Haus Steineck was originally the summer home of the Stein family of Cologne. Until 2008 it was owned by the Kingdom of Saudi Arabia. "Auf der anderen Seite der Fährstrasse steht das stattliche Haus Steineck, eine frühere Sommervilla der Familie Stein aus Köln. Nach verschiedenen Besitzern war es zuletzt als Gästehaus des Königreich Saudi-Arabien."

"About two decades ago [1954?], a non-profit organization incorporated itself for the purpose of furthering international understanding through civic education. To implement its programs, Haus Steineck was acquired and converted in an institute where groups of all nationalities could meet and exchange their views. Ever since, students, functionaries, trade unionists and many other political and professional groups have gathered at Haus Steineck for informal discussions, lecture series and social get-togethers. The impact of its activities has carried the name and reputation of the institute far beyond the geographical confines of Bonn... Haus Steineck and its facilities are superbly suited for accommodating the ECU campus abroad. The three-story building is in a secluded location- accessible only by way of a dead-end lane and guarded by a stand of ancient oak trees on one side and the swirling waters of the Rhine on the other.
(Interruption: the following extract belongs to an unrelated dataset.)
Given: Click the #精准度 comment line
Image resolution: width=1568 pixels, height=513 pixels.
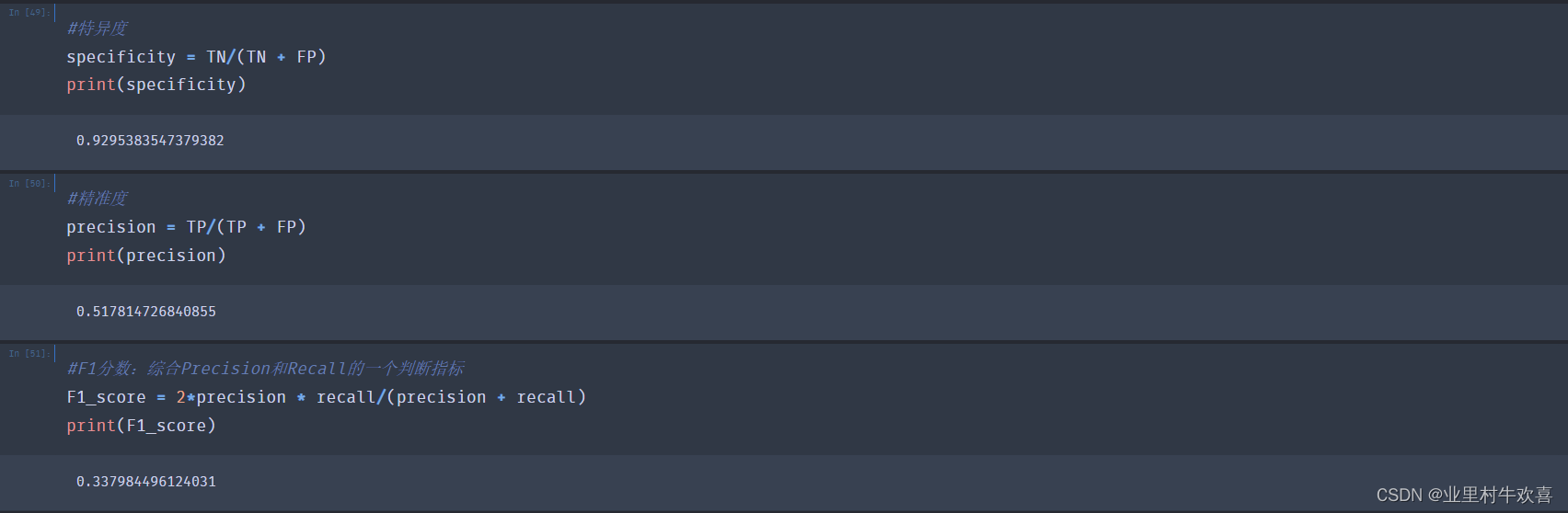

It was formerly the manor house of a large estate, and its architecture as well as its interior design testify to its regal past."

By July 1955, the Junge Union of Germany held a meeting at Haus Steineck, because they could not afford a more expensive location. during these days, the home was called "Jugendhaus Steineck."

==History==
Haus Steineck, also known as "East Carolina University- Bonn, West Germany" and "ECU-Bonn" or the "European Study Center" or the "Europäisches Institut Deutschlands" was an experimental school operating under East Carolina University between 1971 and 1973. The location of the school was in the gracious summer home, "Haus Steineck, at 82 Rüdigerstrasse, in Bonn-Bad Godesberg, Germany." The students were enrolled in East Carolina University, and the faculty were visiting professors from the same school.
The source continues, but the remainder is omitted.